• Work to be completed:
Reproduce exactly the line that contains "Viewport: 1050px width, 786px" and every line after it through the end of the records below, leaving out all pictures.

(Stored data)
_ _ _ _ _
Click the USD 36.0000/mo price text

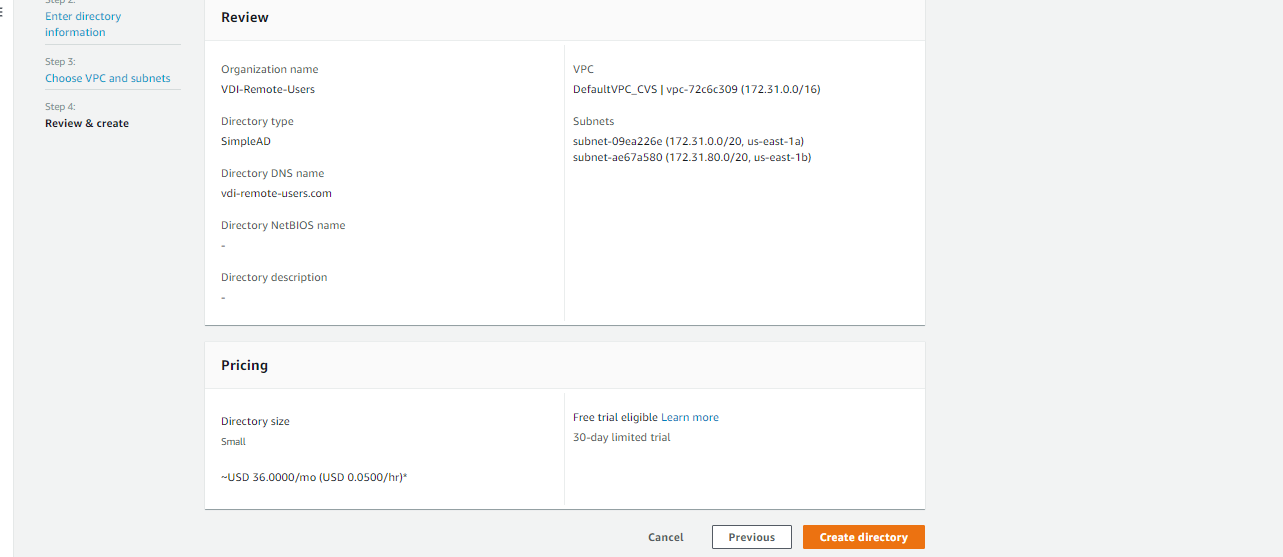(x=314, y=477)
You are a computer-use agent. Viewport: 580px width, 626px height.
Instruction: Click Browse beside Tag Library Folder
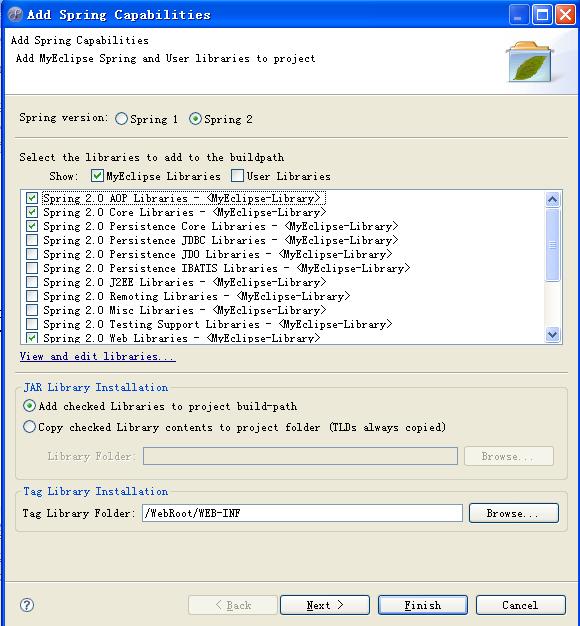point(513,513)
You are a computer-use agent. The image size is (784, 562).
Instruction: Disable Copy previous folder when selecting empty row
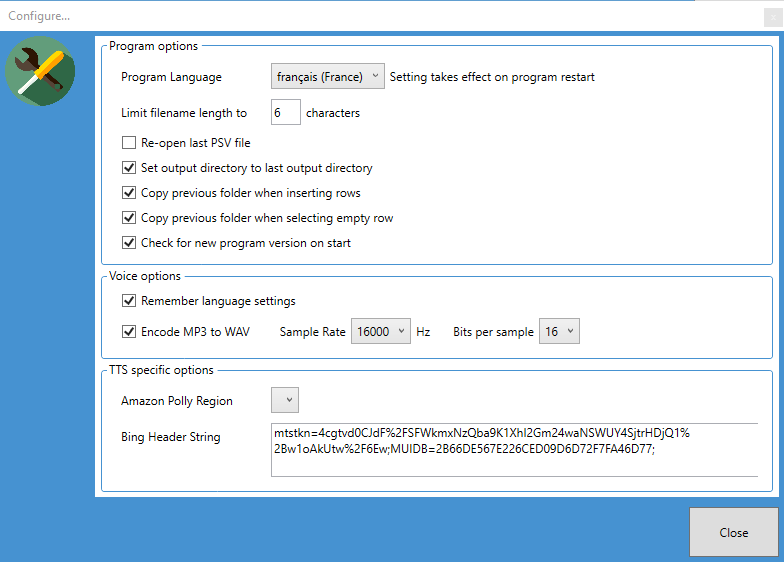click(x=129, y=218)
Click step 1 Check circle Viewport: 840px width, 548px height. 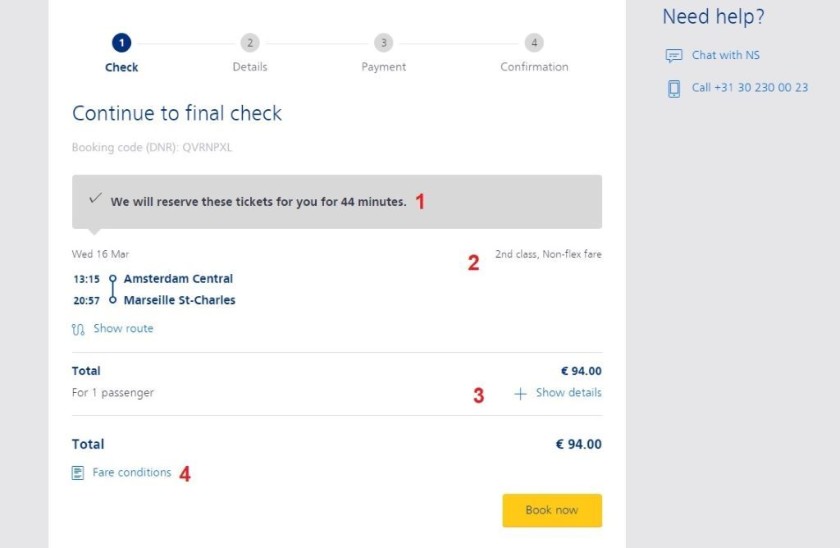click(x=121, y=43)
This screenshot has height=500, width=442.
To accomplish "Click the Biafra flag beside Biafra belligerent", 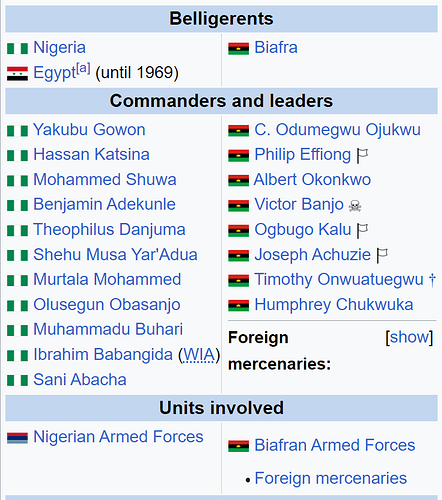I will click(x=238, y=49).
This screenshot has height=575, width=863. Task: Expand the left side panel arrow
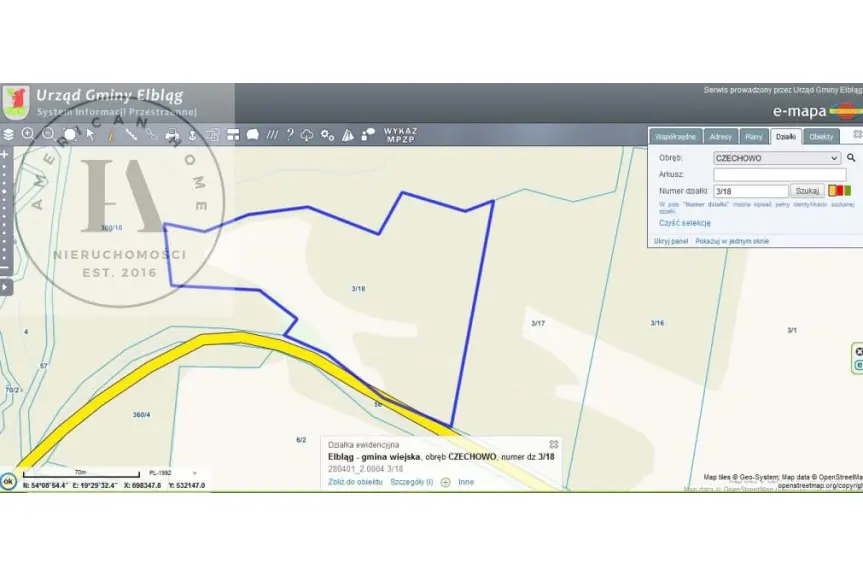pos(5,287)
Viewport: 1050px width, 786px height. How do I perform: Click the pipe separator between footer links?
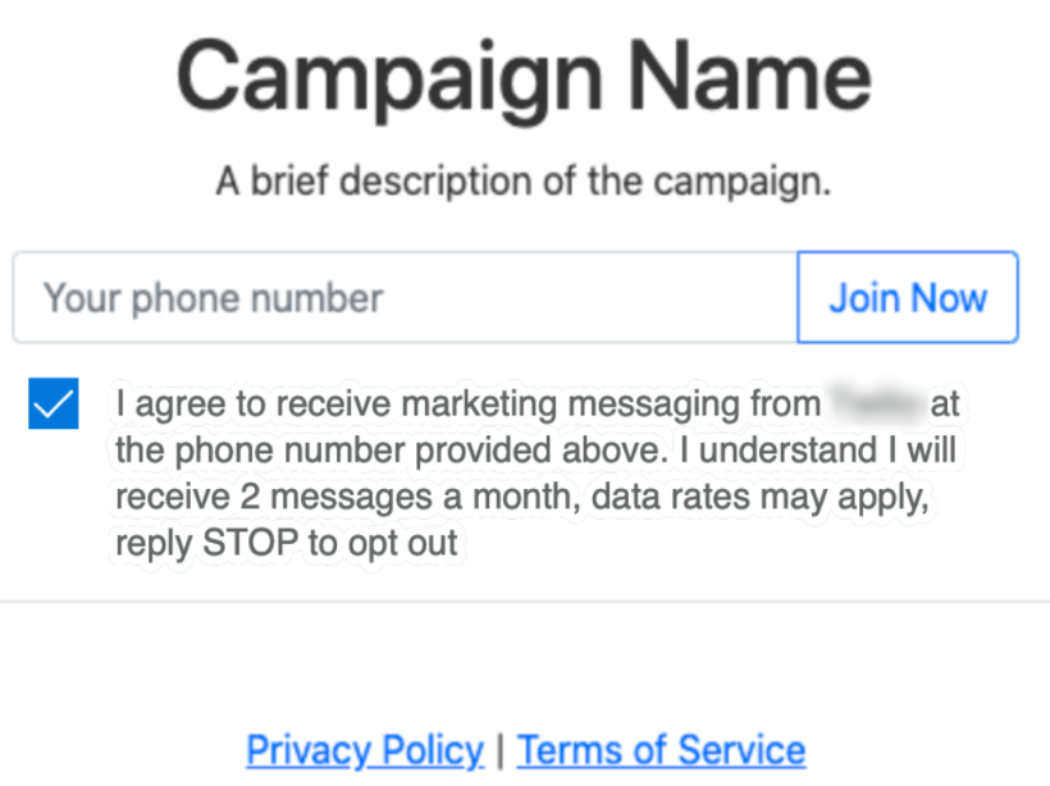[x=500, y=751]
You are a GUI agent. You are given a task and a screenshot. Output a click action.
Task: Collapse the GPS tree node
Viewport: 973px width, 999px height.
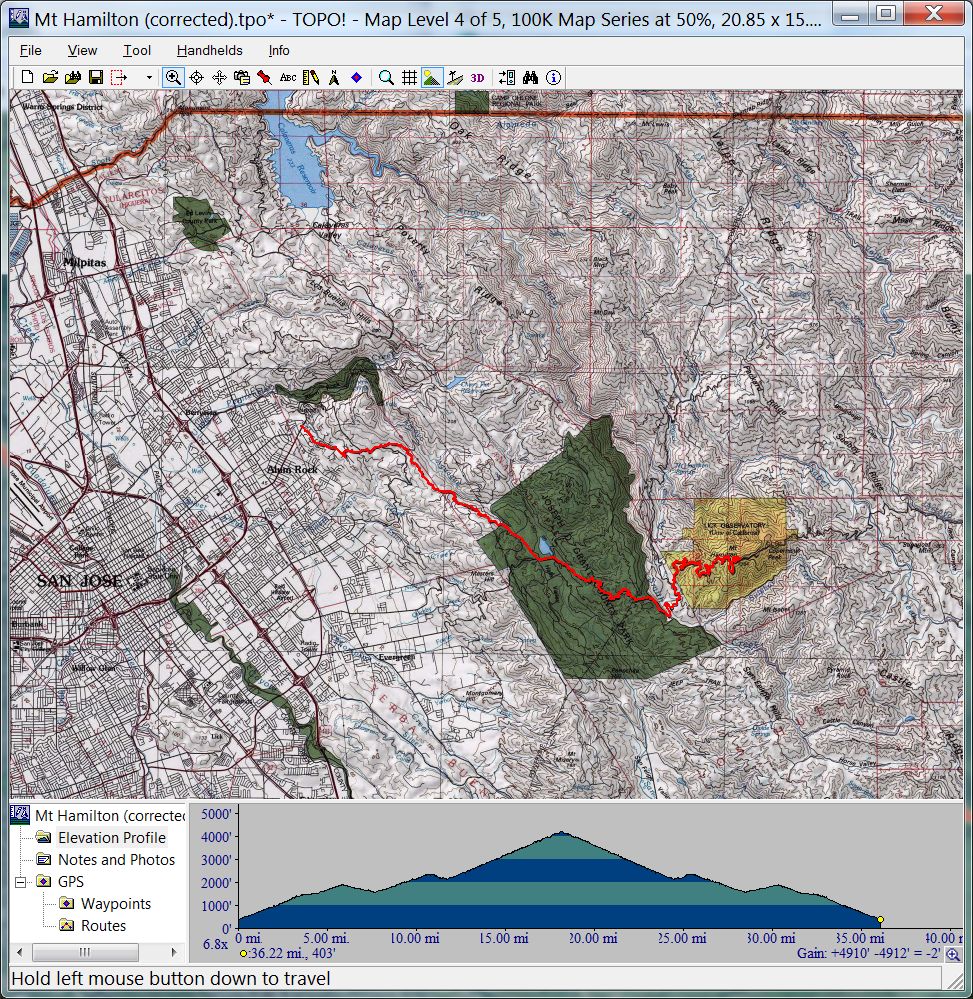click(x=20, y=882)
_ _ _ _ _
• Result of this task:
Viewport: 1050px width, 786px height. How do I perform: Click the pipe separator between footer links?
[x=500, y=751]
You are a GUI agent. You are given a task and a screenshot. Output a click action.
Task: Collapse the GPS tree node
Viewport: 973px width, 999px height.
click(x=20, y=882)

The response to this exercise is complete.